Yes, .timeout should be invoked for every timeout request and .timeout should also
handle this only one request in principle
however, nvme_timeout will invoke nvme_dev_disable

> That's not quite what I was talking about.
> 
> Before, only the command that was about to be sent to the driver's
> .timeout() was marked completed. The driver could (and did) compete
> other timed out commands in a single .timeout(), and the tag would
> clear, so we could hanlde all timeouts in a single .timeout().

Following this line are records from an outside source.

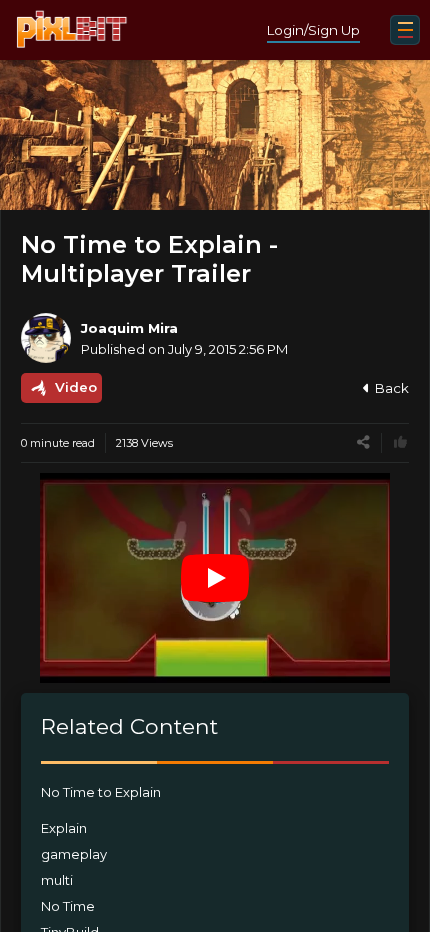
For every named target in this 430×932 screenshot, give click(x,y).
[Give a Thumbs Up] (400, 442)
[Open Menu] (405, 30)
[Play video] (215, 578)
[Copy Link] (363, 442)
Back (392, 388)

I think Keith are saying that
before this new blk-mq timeout implementation, the logic of blk_mq_timeout_work is

get _only_ _one_ timeout request
mark completed
invoke .timeout, in nvme, it is nvme_timeout
then nvme_dev_disable is invoked and thus other requests could be completed by blk_mq_complete_request
because they have not been mark completed 

> 
> Now, blk-mq marks all timed out commands as aborted prior to calling
> the driver's .timeout(). If the driver completes any of those commands,
> the tag does not clear, so the driver's .timeout() just gets to be called
> again for commands it already reaped.
> 

After the new blk-mq timeout implementation, 

set the aborted_gstate of _all_ the timeout requests
invoke the .timeout one by one
for the first timeout request's .timeout, in nvme, it is nvme_timeout
nvme_dev_disable is invoked and try to complete all the in-flight requests through blk_mq_complete_request
but timeout requests that have been set aborted_gstate cannot handled by blk_mq_complete_request
so some requests are leaked by nvme_dev_disable
these residual timeout requests will still be handled by blk_mq_timeout_work through invoke .timeout one by one

Thanks
Jianchao

>